Been there, done that
Take for an example the following Animal class. It has a getter and a setter for a private member, and explicitly declare that the animal class has a private member called name, with the type std::str.
class Animal {
private:
std::string name; // This declares the name variable
public:
Animal(std::string n) {
name = n;
}
std::string getName() {
return name;
}
};
🐍 The pythonic way
Now in python, you can do the same, but you don't need to. Pay attention to the underscores before the name
variable. That is a python convention that means private. You can do everything with the variable still, but that would mean that you're possibly breaking something as the owner indicated—through the use of underscores—that it is private so it doesn't get modified.
class Animal {
def __init__(self, name: str)
self.__name__ = name # This will Declare and Initialize the name private variable at the same time
}
animal = Animal(name="Lion")
# returns the private name variable
animal.__name__
# sets the private name variable
animal.__name__ = "Tiger"
You can also see that we didn't need to declare our variables in the top of the class like we did in C++. That is because in python, you can declare and initialize a variable at the same time. It will also take the typing—if you're working with typed python—right from the value you are initializing it with.

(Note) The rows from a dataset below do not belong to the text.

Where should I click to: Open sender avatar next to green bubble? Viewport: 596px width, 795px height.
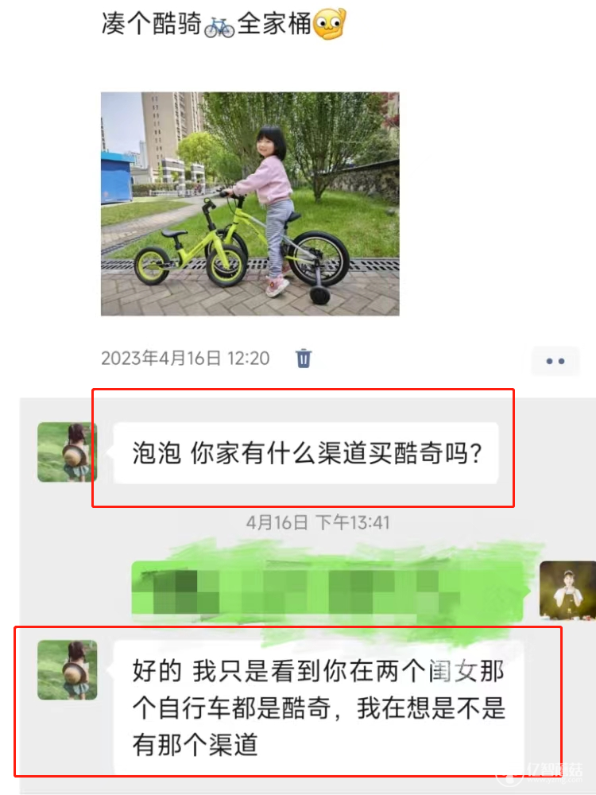point(567,590)
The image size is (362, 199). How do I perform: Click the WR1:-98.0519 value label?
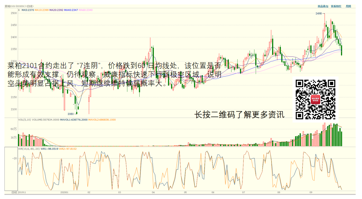click(x=49, y=149)
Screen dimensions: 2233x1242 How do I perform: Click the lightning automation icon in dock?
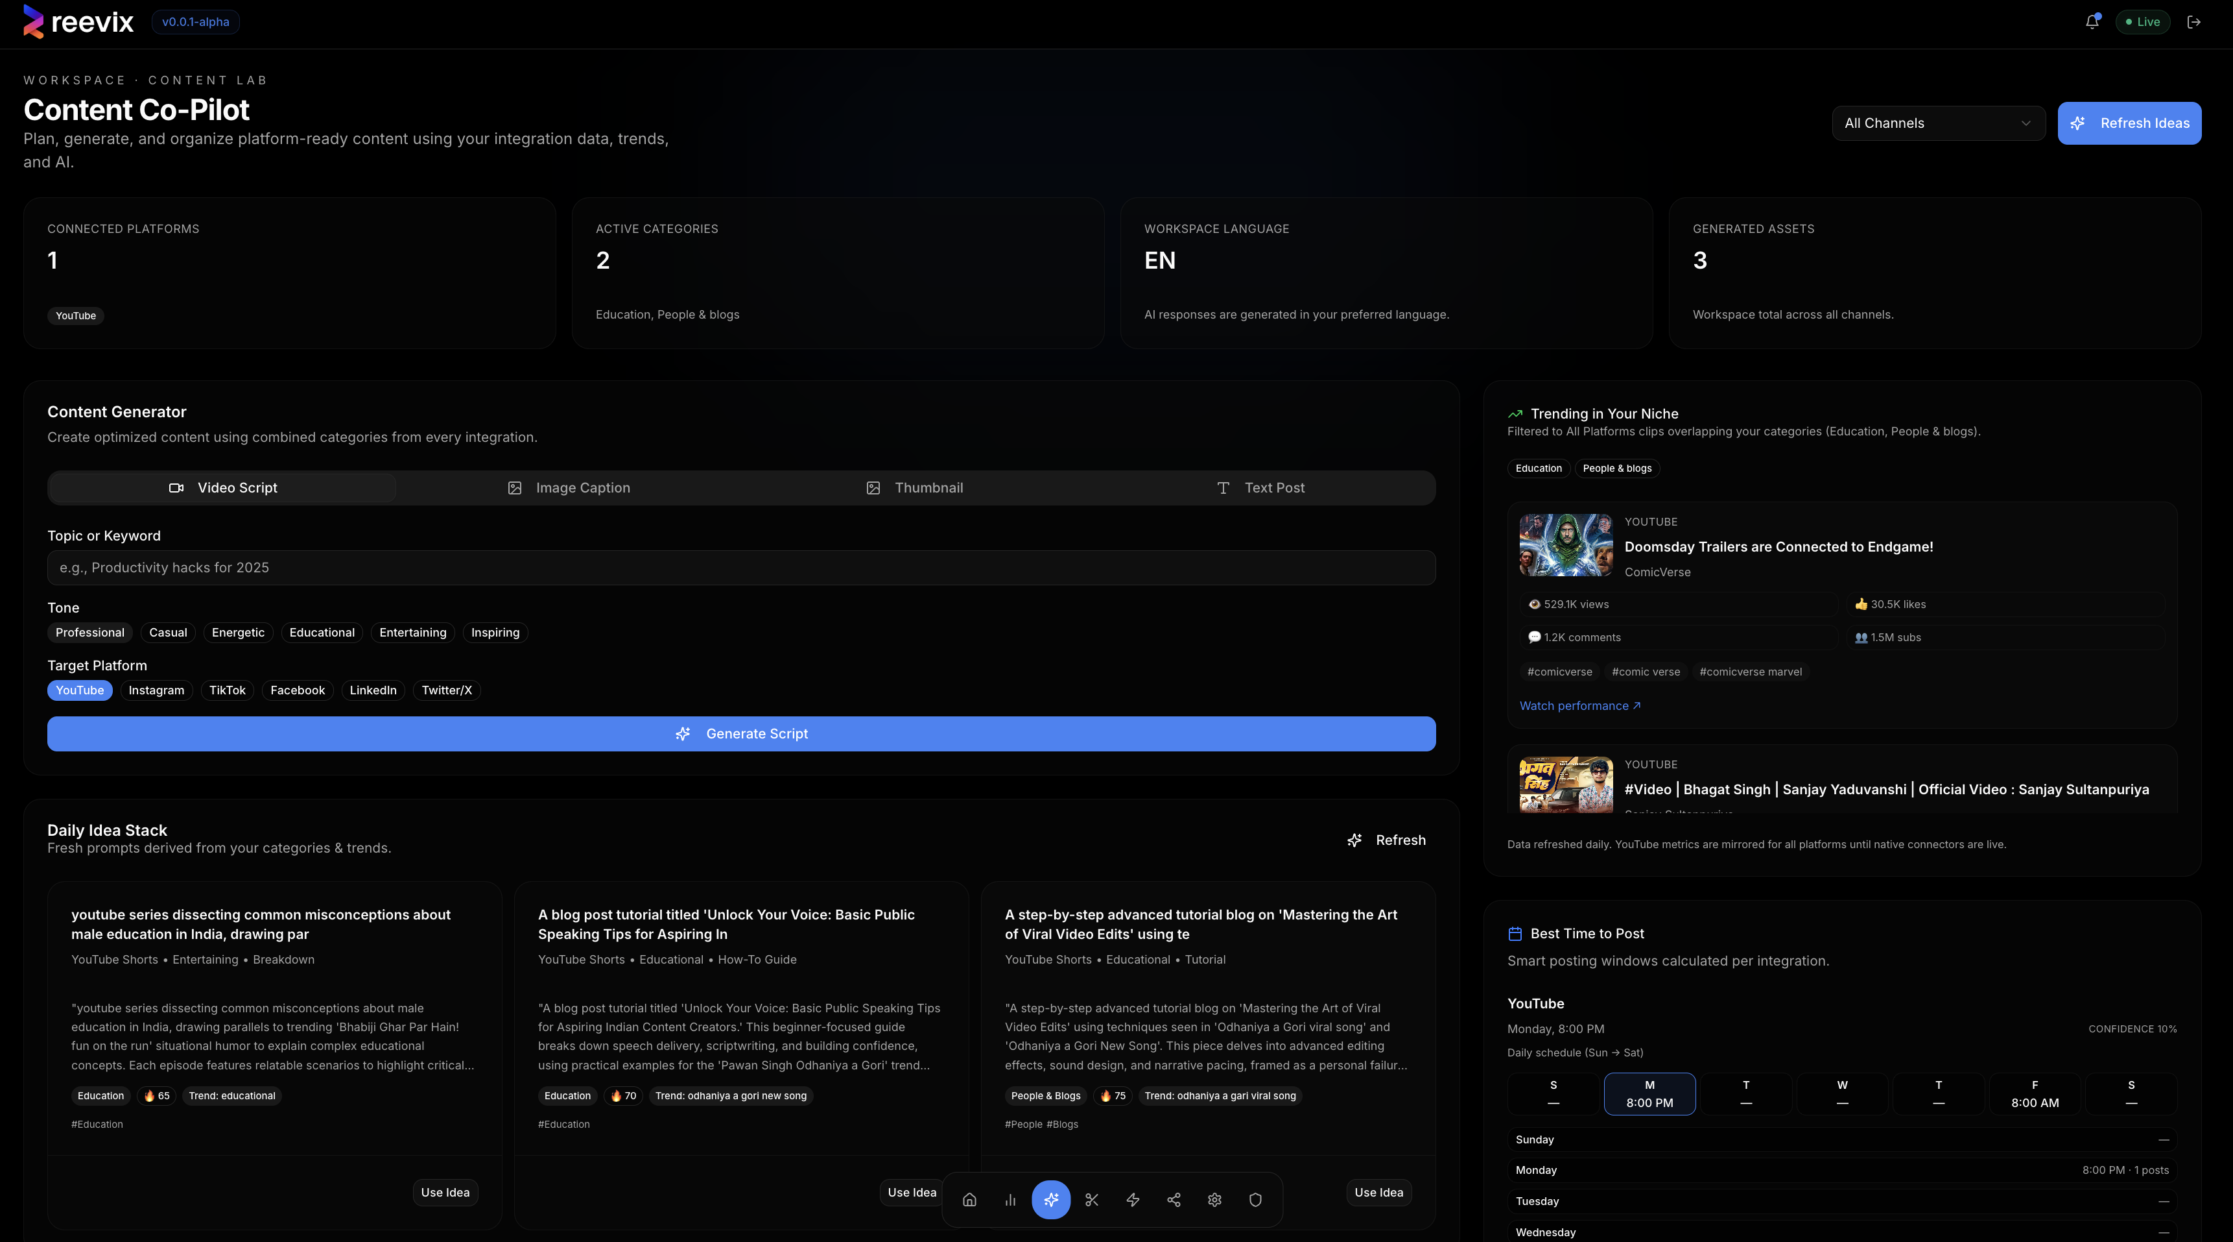pos(1132,1200)
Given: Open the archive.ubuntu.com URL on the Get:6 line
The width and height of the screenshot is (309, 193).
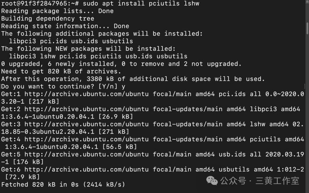Looking at the screenshot, I should tap(87, 169).
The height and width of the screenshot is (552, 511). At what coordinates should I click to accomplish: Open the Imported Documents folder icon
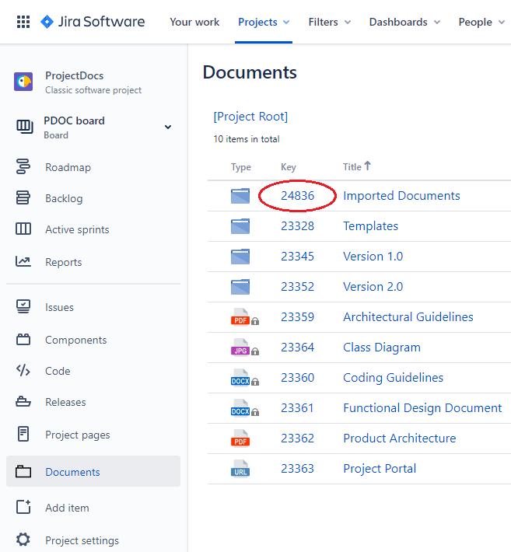point(240,196)
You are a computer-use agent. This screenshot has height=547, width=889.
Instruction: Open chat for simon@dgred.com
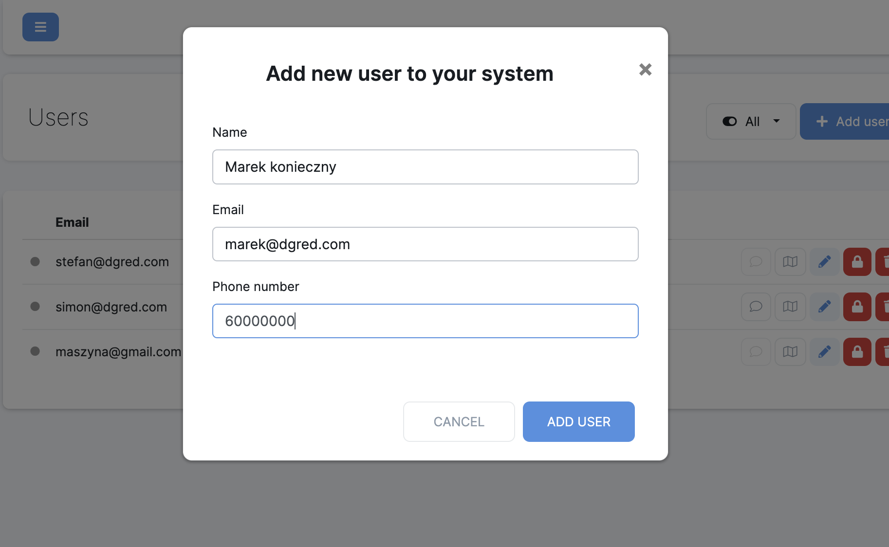coord(756,307)
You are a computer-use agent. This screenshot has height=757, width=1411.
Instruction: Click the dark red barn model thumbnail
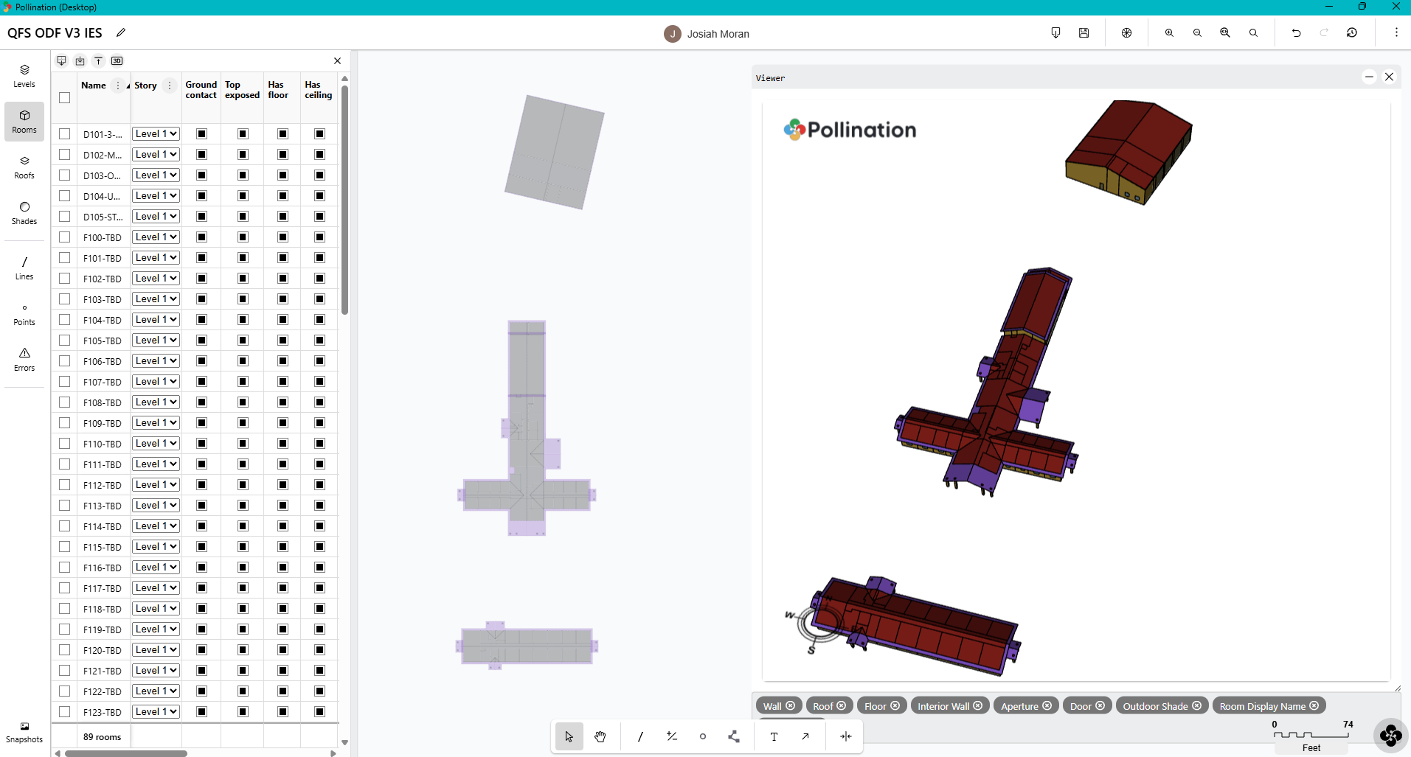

Way less boilerplate and more flexibility
class Animal:
def __init__(self, name):
self.name = name
@dataclass
class Animal:
name: str
age: int = 0
lion = Animal(name="Lion")
With the use of the @dataclass
decorator, it adds boilerplate methods like:
__init__:
For initializing instance attributes based on type-hinted fields.__repr__:
For creating a readable string representation of the object.__eq__:
For comparing two dataclass instances for equality based on their field values.__hash__:
(If unsafe_hash=True or all fields are hashable) Enables use as dictionary keys or in sets.__lt__, __le__, __gt__, __ge__:
(If order=True) For rich comparisons.
Another thing that really changes the game is duck typing. It allows you to call functions and Properties even if you're not using the same class. It will be clearer in the example below:
@dataclass
class Duck:
name: str
age: int
def make_sound(self):
print("Quack 🦆")
@dataclass
class Cat:
name: str
age: int
def make_sound(self):
print("Meow 🐈")
def animal_sound(animal):
animal.make_sound()
cat = Cat("Elizabeth", 3)
duck = Duck("Robson", 2)
animal_sound(cat) # Prints "Meow 🐈"
animal_sound(duck) # Prints "Quack 🦆"
We rely in the fact that both classes have the same method and we call it. Of course that's not very good but it also works with typed python.
🎯 Key Pythonic Principles
- No private attributes by default – Use _ or __ only when needed
- Properties > Getters/Setters – use @property instead of get_/set_
- Use dataclass for simple containers
- Dunder methods (str, repr, eq) matter for readable, idiomatic code
- Type hints are optional, but good for readability
❌ Anti-patterns from C/C++
Treating python like C++ is Overengineering:
class Rectangle:
def __init__(self, width, height):
self.__width = width
self.__height = height
def get_width(self):
return self.__width
You're guilty of:
- Manual getter/setters
- Treating Python like Java/C++
🧠 Final Thought
Switching to Python isn’t just about syntax — it’s about trusting simplicity. Pythonic OOP is less about control and more about clarity. Sometimes, fewer lines are the more robust solution.